Write a “big idea” • Work in pairs to come up with a ‘big idea’ in social studies.If you have online access, use the national, Wisconsin or Minnesota standards, and frame your big idea based on standards language.
Essential Questions • Learning goals are framed as “essential questions”. The best questions can be global and go right to the essence of things - What is democracy? How does it work? What does the author mean? Can we prove it? What should we do?
Essential Questions • Essential questions need not be global. They can go to the heart of a particular topic, problem, or field of study. Social studies can be defined by its essential questions - In what ways should government regulate the market? What connection is there between a country’s form of government and the prosperity of its citizens? Is it important to listen to our ancestors?
Types of essential questions • 1. Important questions that recur throughout our lives - What is justice? What is freedom? • 2. Core ideas and inquiries within social studies - Can history escape the social and personal history of historians?
Types of essential questions • What is needed for core learning content - What models best describe the business cycle? What ideas influenced the development of our federal system of government? • Questions that engage a specific and diverse set of learners - What influences have helped form our notion of what constitutes an “adult”?
Understanding by Design • Understanding is the ability to make connections and bind together our knowledge into something that makes sense of things. A performance ability lies at the heart of understanding - to use, and transfer, to apply our knowledge and skills. To have understood is to be able to transfer what we know.
The Six Facets of Understanding • Explanation - can explain via generalizations or principles, make insightful connections and provide illuminating examples or illustrations. • Interpretation - can interpret, provide a revealing historical or personal dimension to ideas and events, tell meaningful stories.

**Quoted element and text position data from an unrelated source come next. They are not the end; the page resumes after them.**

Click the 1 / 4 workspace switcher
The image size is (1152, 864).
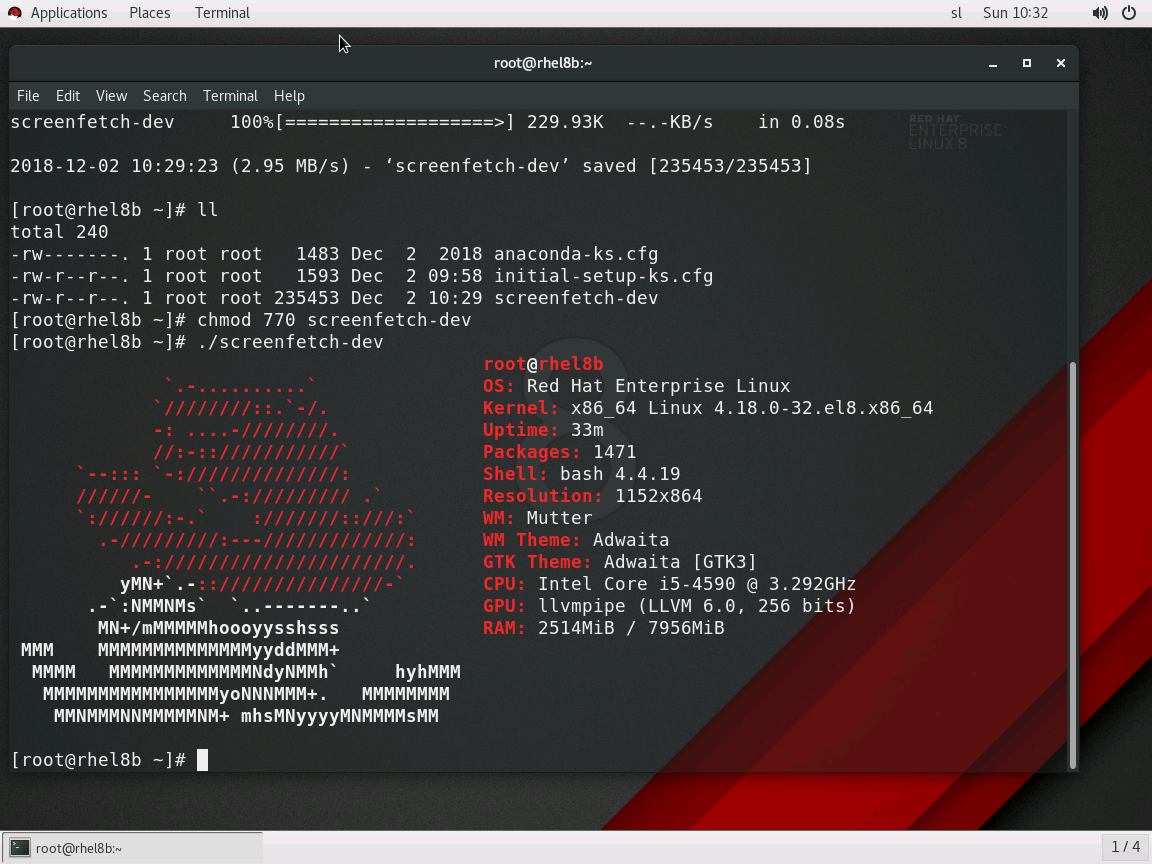tap(1125, 847)
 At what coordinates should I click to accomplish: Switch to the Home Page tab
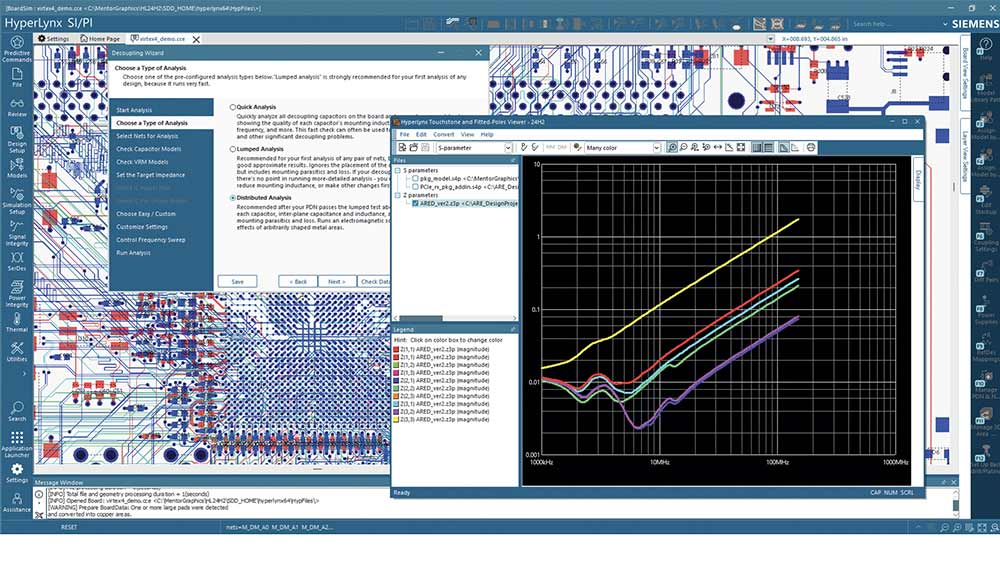100,39
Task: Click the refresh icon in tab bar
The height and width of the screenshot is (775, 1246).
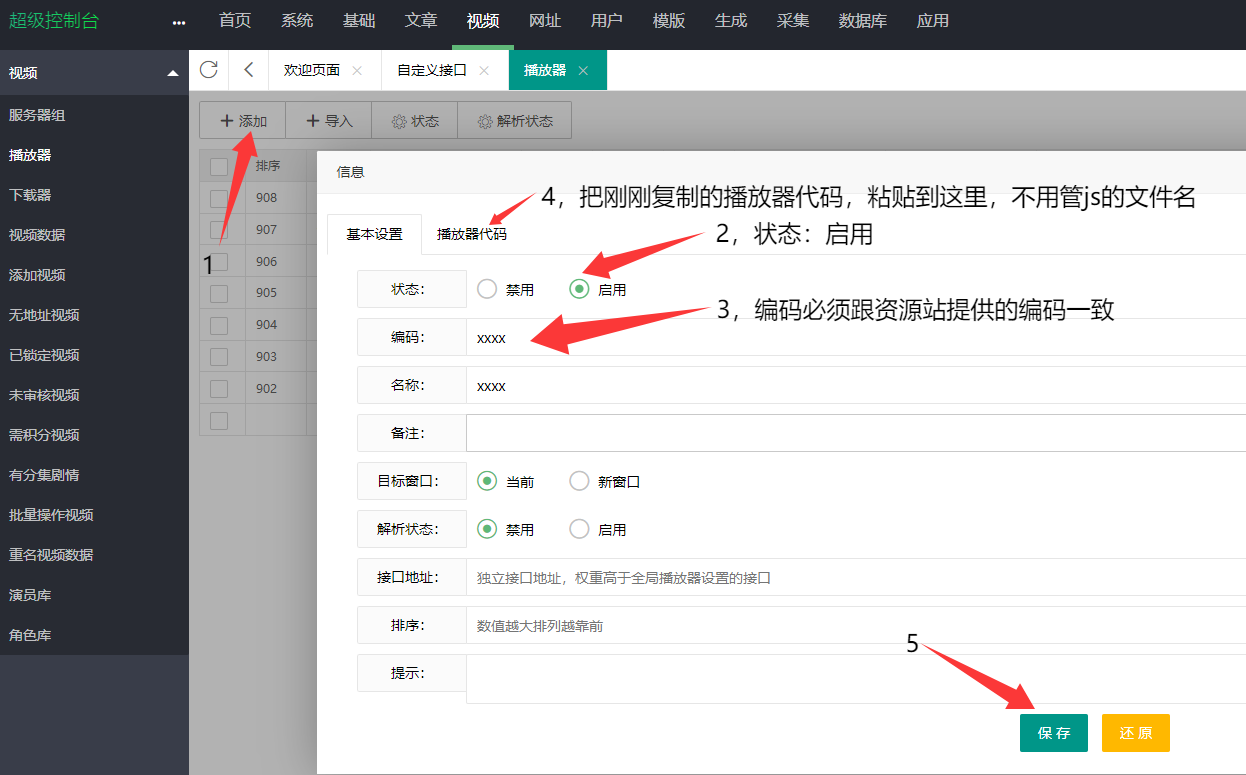Action: coord(208,70)

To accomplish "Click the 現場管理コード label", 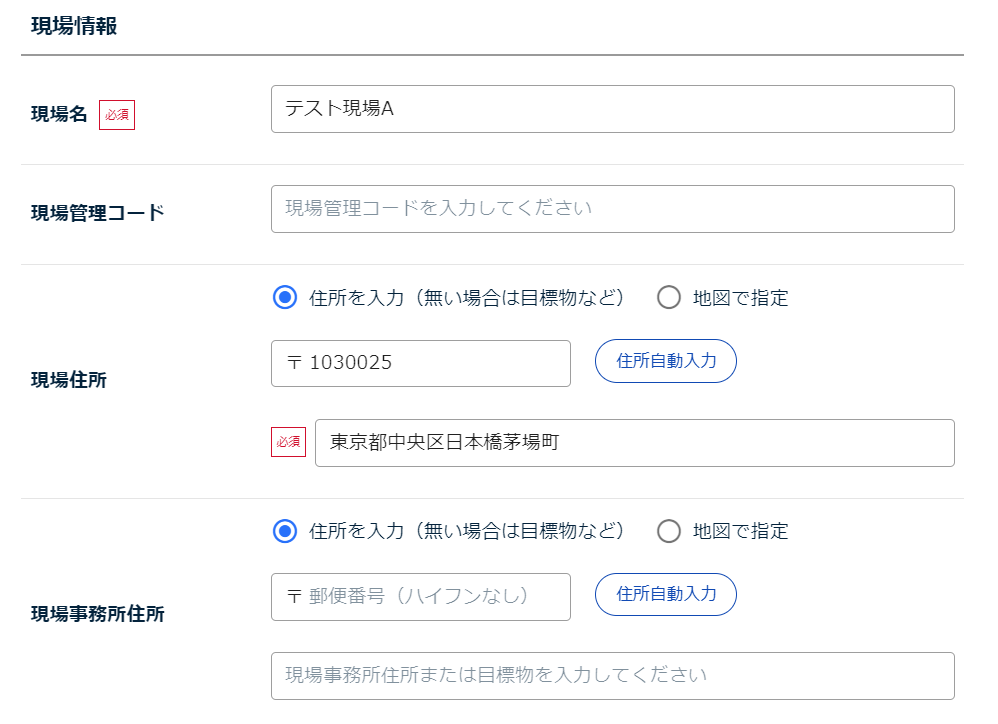I will 97,212.
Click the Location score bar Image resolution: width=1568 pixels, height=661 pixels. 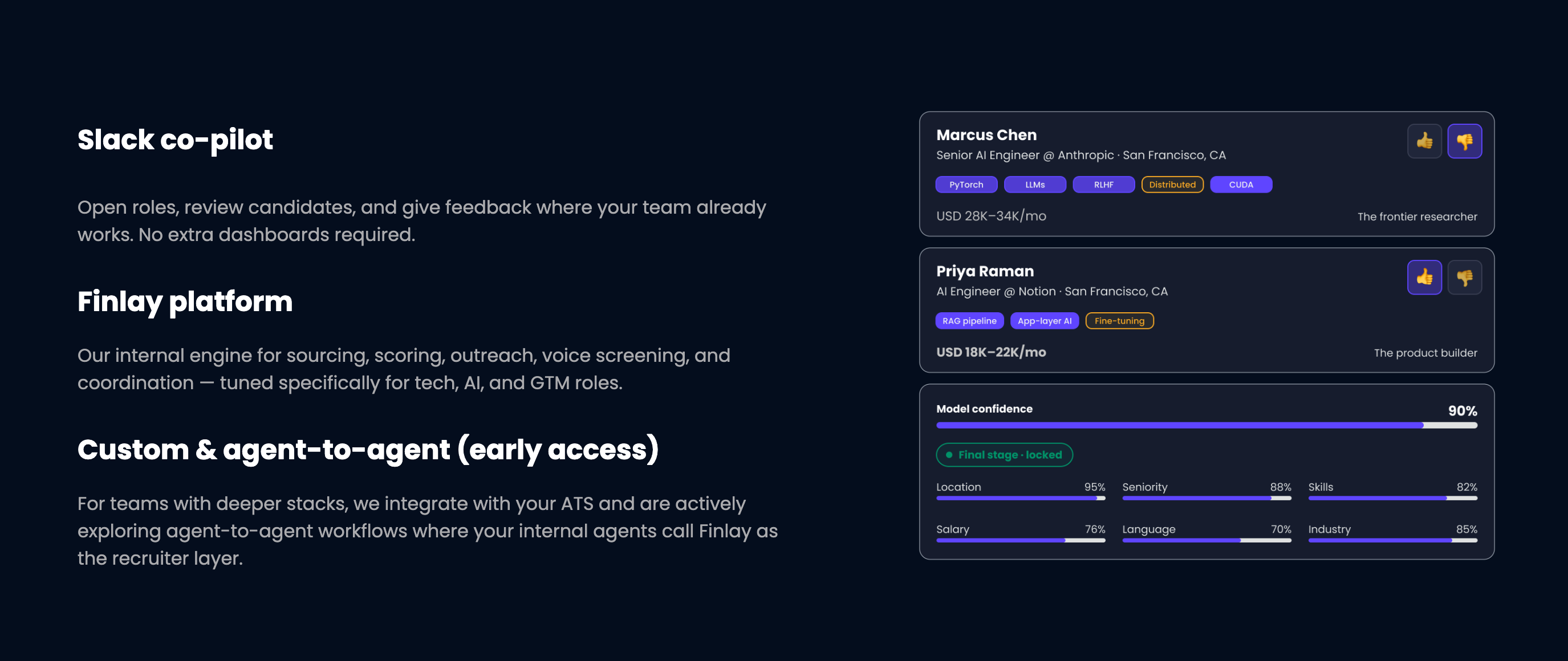(1021, 498)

Facets of understanding • Application - can apply, effectively use and adapt what we know in diverse and real contexts. • Perspective - have perspective, see and hear points of view through critical eyes and ears; see the big picture.
Facets of understanding • Empathy - can empathize, find value in what others might find odd, alien or implausible; perceive sensitively. • Meta-cognition - have self-knowledge; perceive the personal style, prejudices, projections and habits of mind that both shape and impede our understanding; are aware we do not understand; reflect on the meaning of our learning and experience.
Facets of understanding • The six facets of understanding are manifestations of transfer ability. They are non-hierarchical.
Essential questions and understanding • Essential questions can be derived from the facets of understanding. Develop essential questions based on each of the six facets of understanding. If you have online access to the Minnesota, Wisconsin or National standards, use them as a guide to develop your big ideas.